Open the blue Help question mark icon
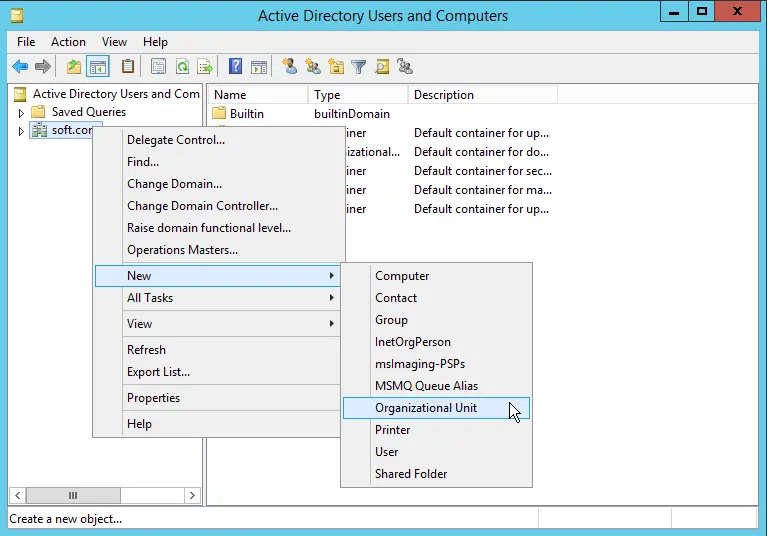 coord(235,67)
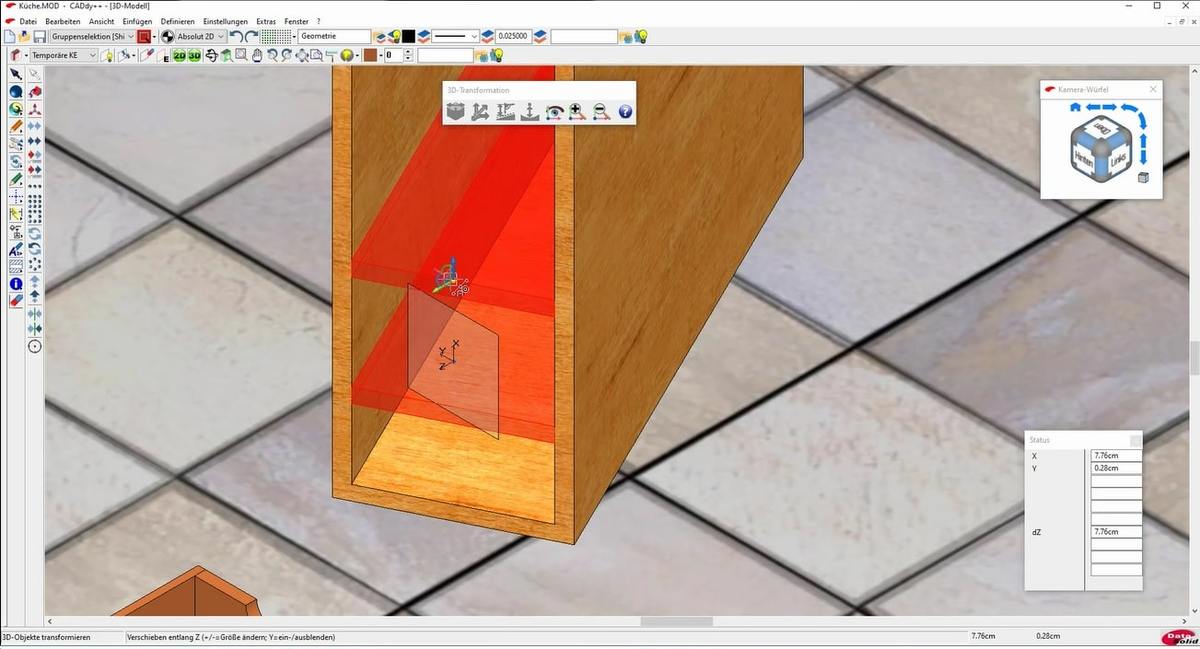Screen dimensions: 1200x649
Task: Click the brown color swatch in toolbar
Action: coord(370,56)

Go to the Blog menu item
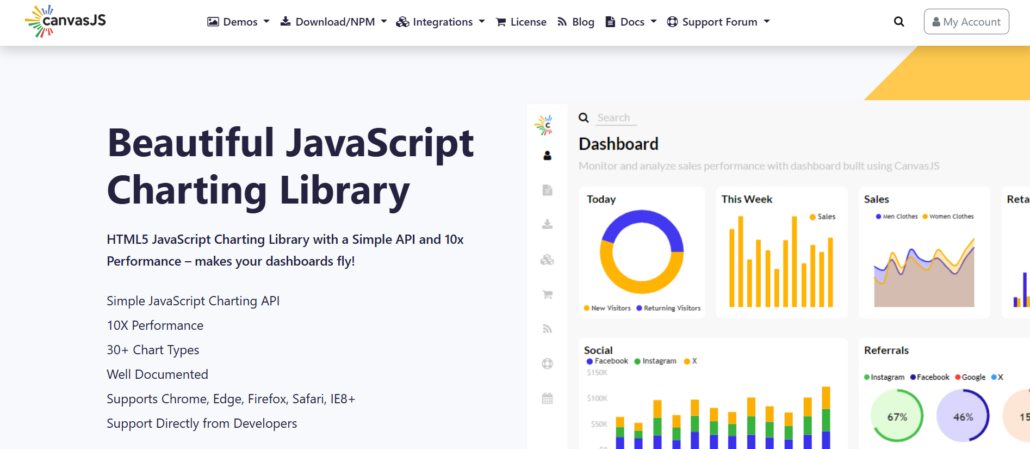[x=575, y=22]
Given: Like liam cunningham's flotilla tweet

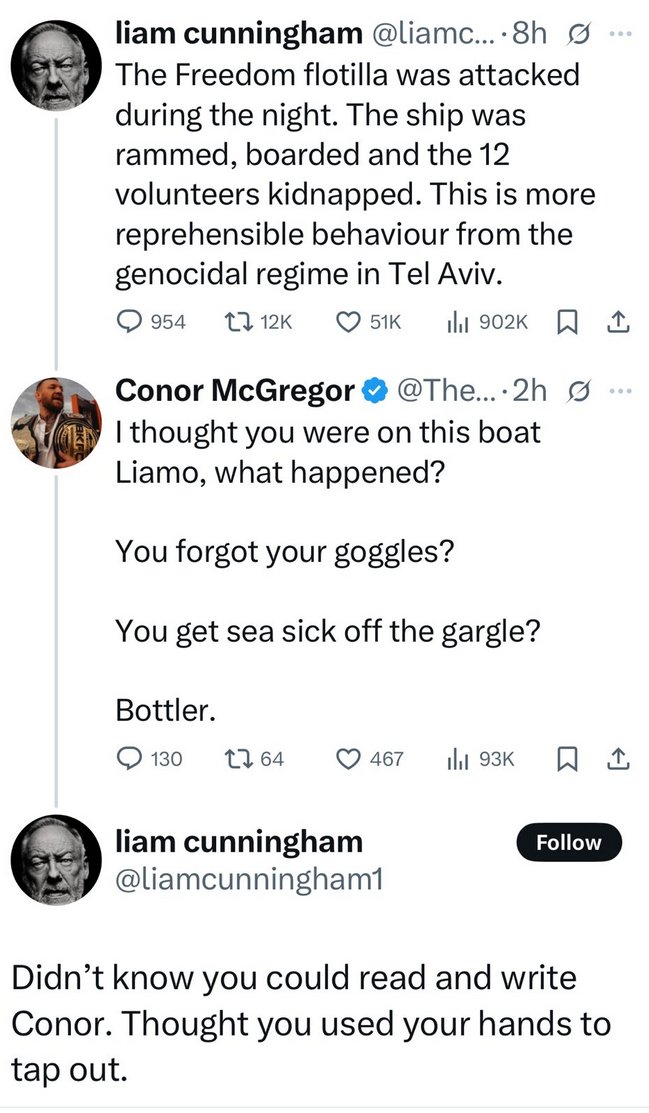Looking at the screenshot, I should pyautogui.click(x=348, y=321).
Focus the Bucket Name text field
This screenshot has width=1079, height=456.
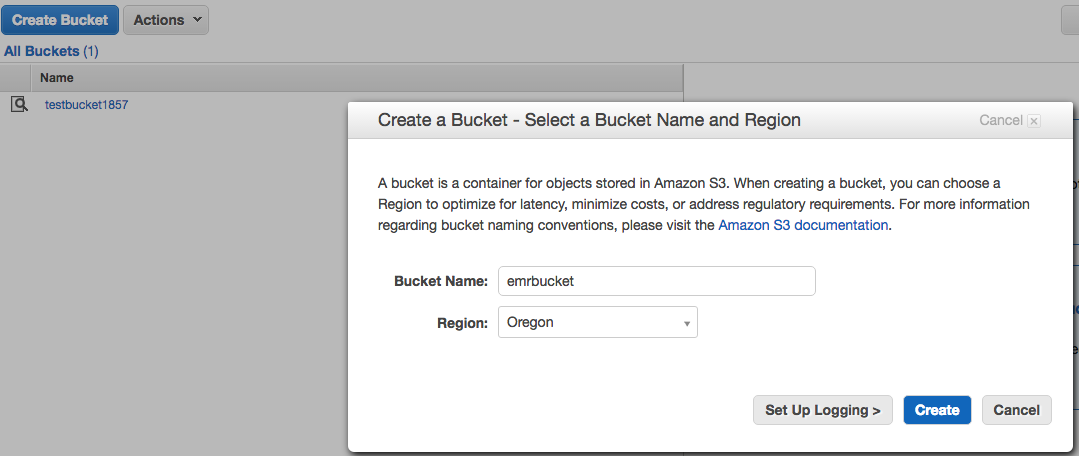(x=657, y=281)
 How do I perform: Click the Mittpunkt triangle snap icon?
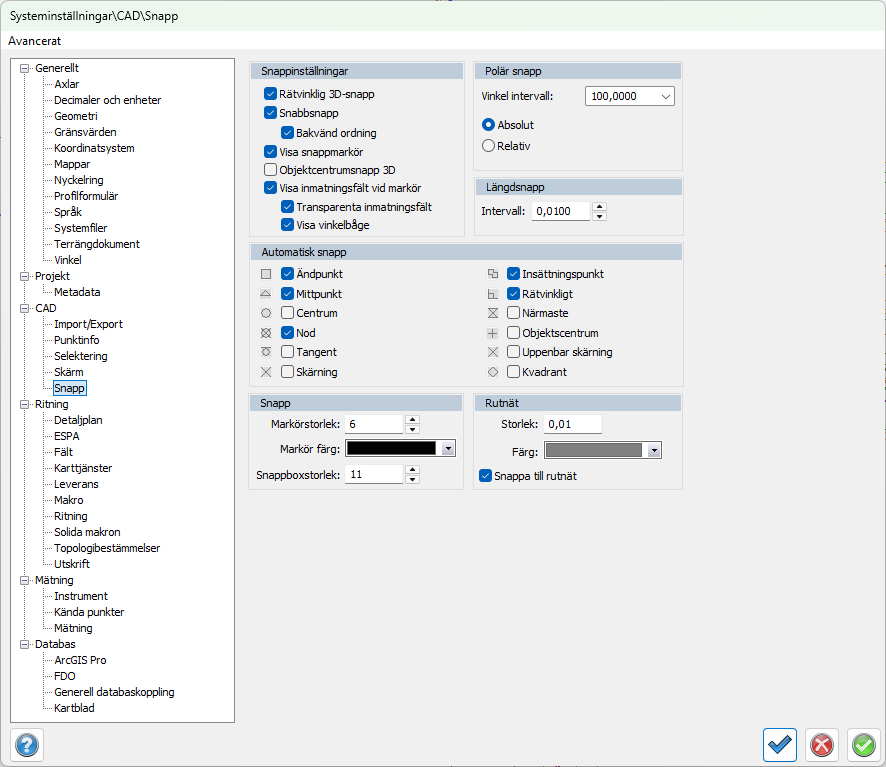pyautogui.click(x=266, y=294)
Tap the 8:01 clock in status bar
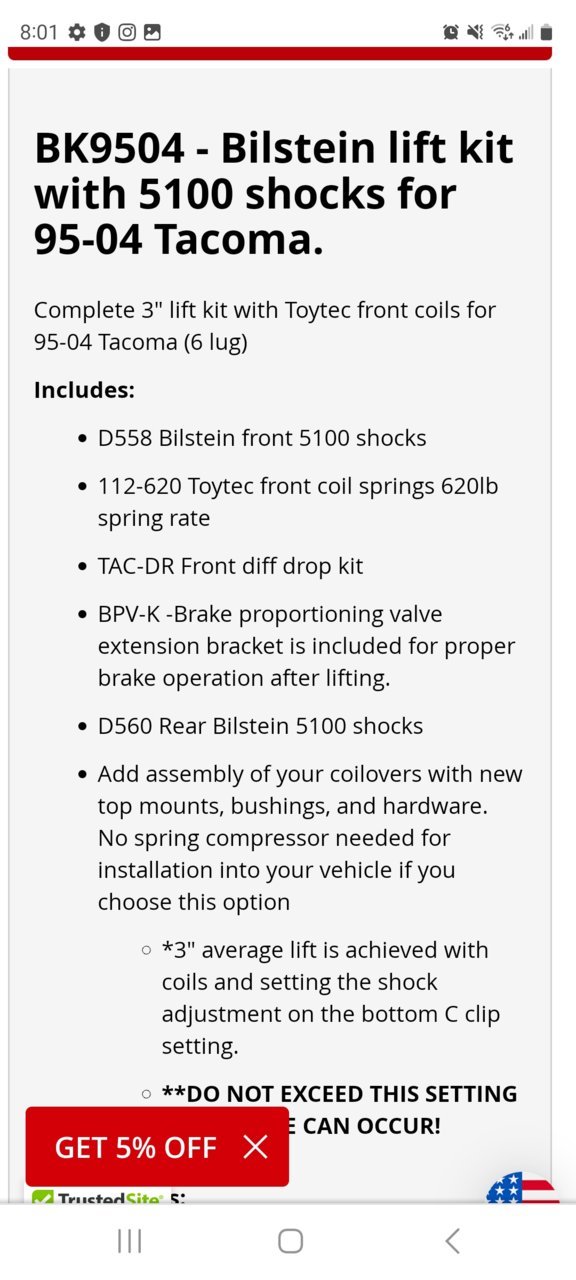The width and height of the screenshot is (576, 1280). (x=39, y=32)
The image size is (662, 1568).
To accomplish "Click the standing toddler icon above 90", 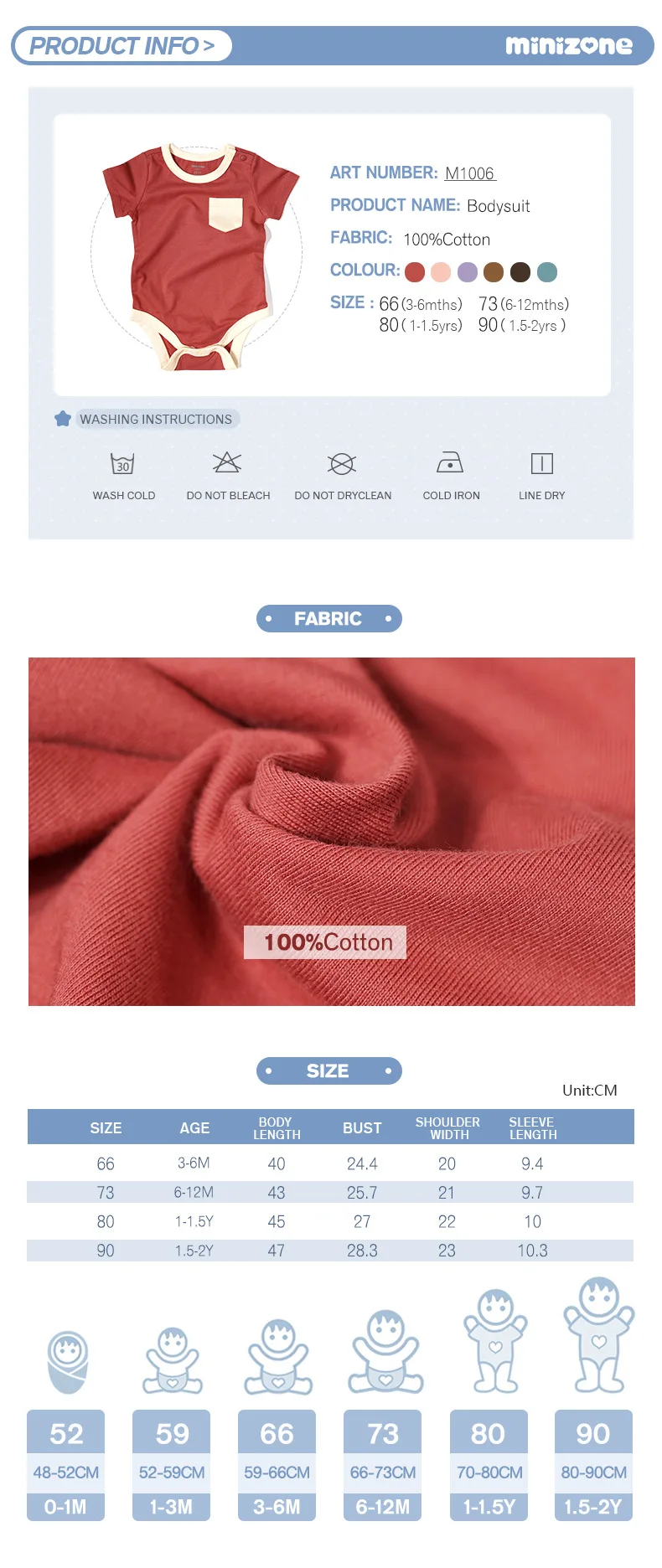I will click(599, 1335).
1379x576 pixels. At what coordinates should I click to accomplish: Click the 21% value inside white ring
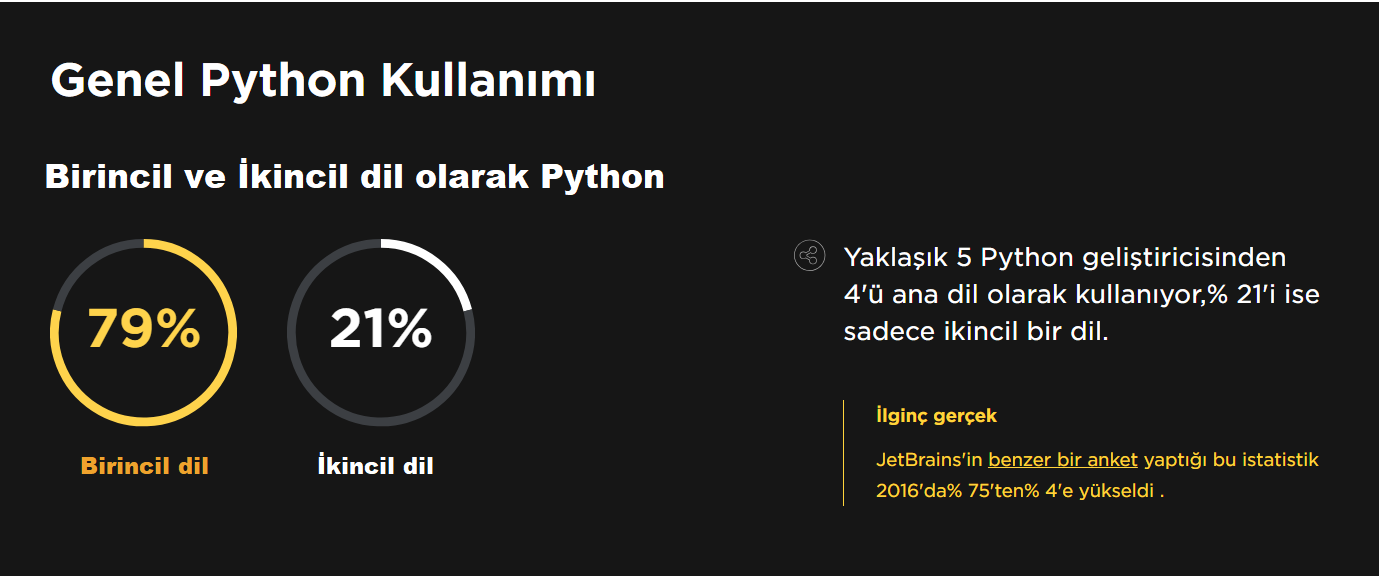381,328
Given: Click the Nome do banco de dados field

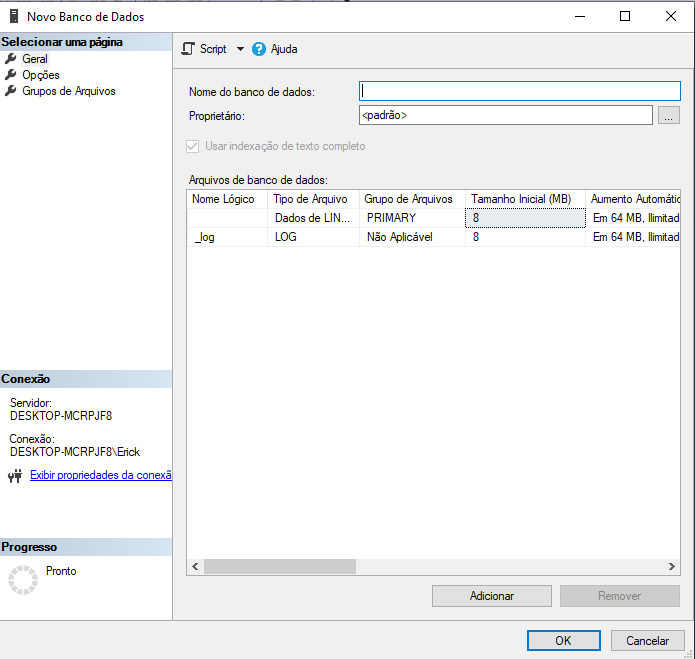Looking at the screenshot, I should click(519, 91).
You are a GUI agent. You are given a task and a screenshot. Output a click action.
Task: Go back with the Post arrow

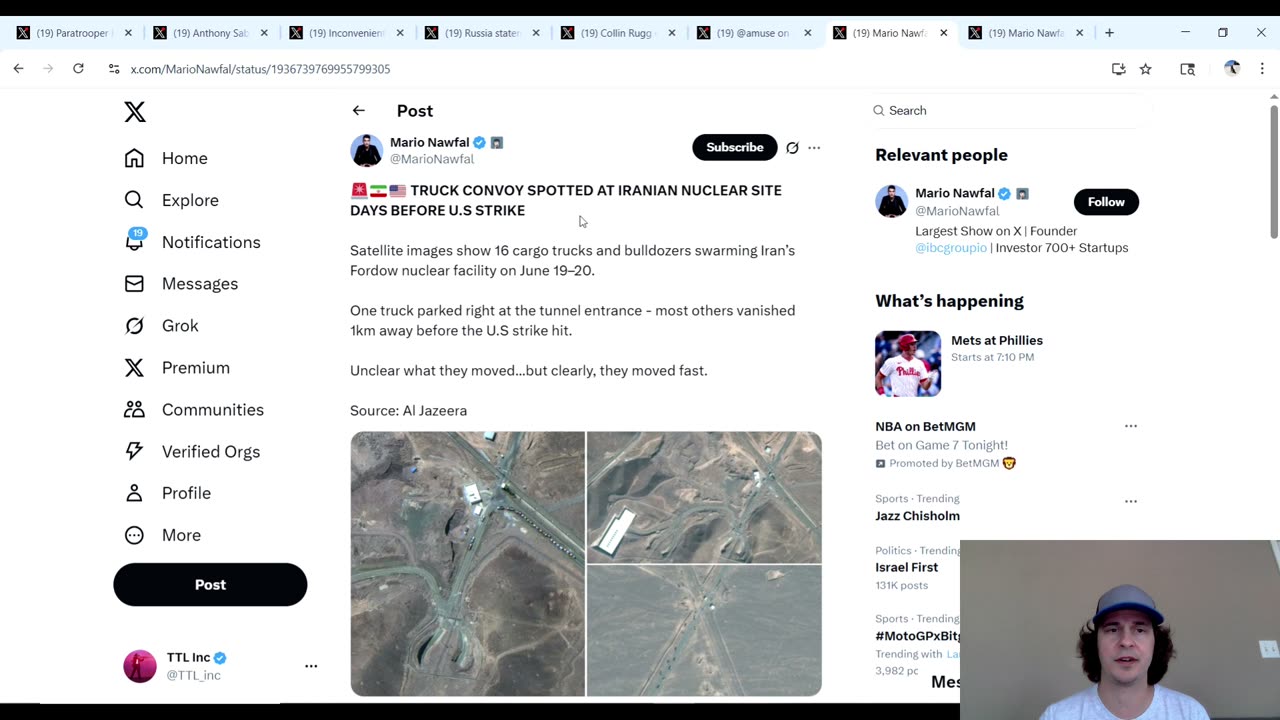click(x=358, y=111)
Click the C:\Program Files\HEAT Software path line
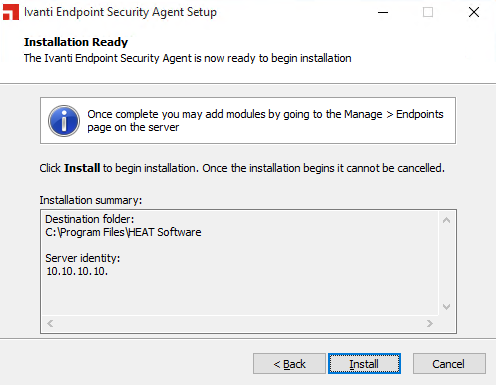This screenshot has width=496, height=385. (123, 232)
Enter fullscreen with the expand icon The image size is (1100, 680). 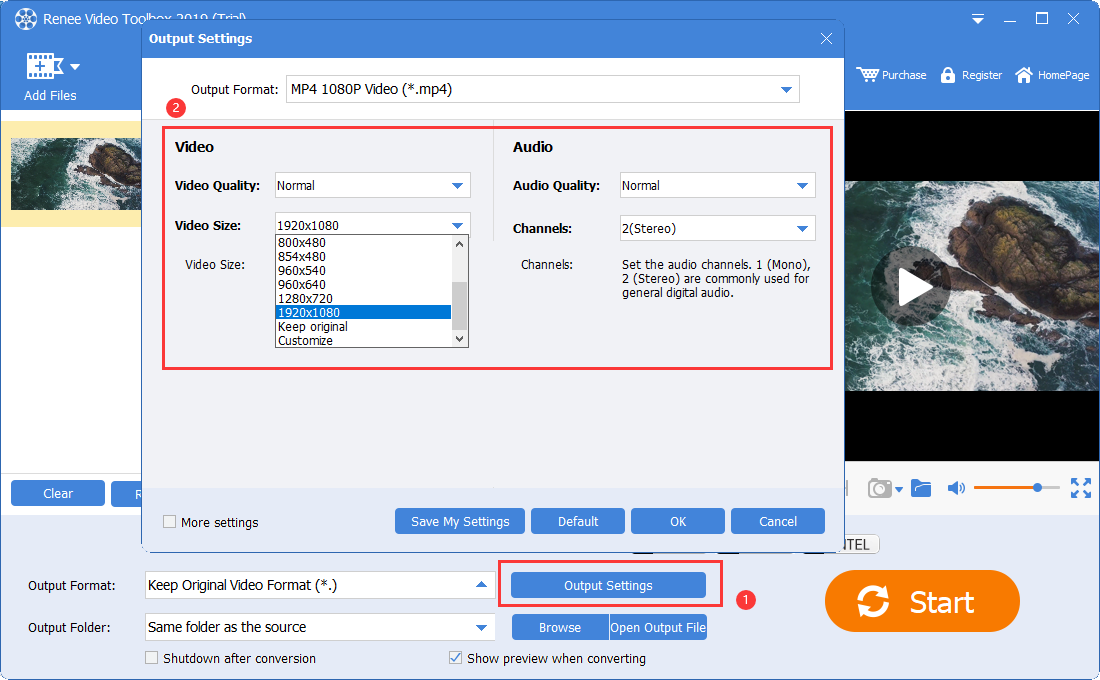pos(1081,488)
--------------------------------
### What to produce:
With the pictures removed, print only the lines starting at the line that has "Go to the Blog menu item" and ending at the line that has "The image size is (662, 1568).", both ends included, exactly as they stand above.

### Answer to this problem:
Go to the Blog menu item
[x=575, y=22]
Given: Like liam cunningham's flotilla tweet

Looking at the screenshot, I should pyautogui.click(x=348, y=321).
Focus the Bucket Name text field
This screenshot has width=1079, height=456.
(x=657, y=281)
 How do I perform: Click the Mittpunkt triangle snap icon?
pyautogui.click(x=266, y=294)
Tap the 8:01 clock in status bar
The width and height of the screenshot is (576, 1280). (x=39, y=32)
The image size is (662, 1568).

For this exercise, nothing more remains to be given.